* [Exercise description] Copy everything from "Open type dropdown arrow in Excavation row" down to "[x=154, y=699]", swapping "dropdown" for "drop-down" and leaving the rest unchanged.
— start of Stored records —
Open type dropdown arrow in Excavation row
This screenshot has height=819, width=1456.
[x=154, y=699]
— end of Stored records —
— start of Stored records —
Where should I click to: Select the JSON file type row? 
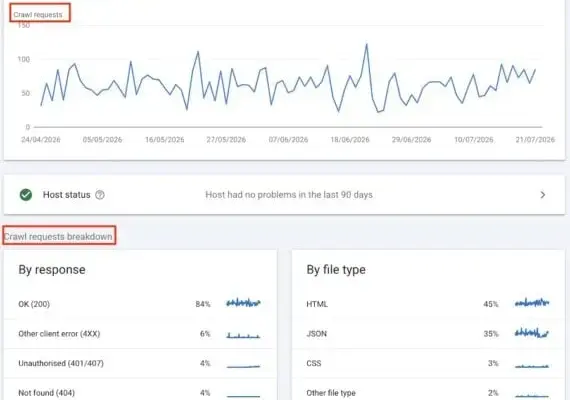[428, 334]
— end of Stored records —
* [Answer to the problem]
Open type drop-down arrow in Excavation row
This screenshot has height=819, width=1456.
[x=154, y=699]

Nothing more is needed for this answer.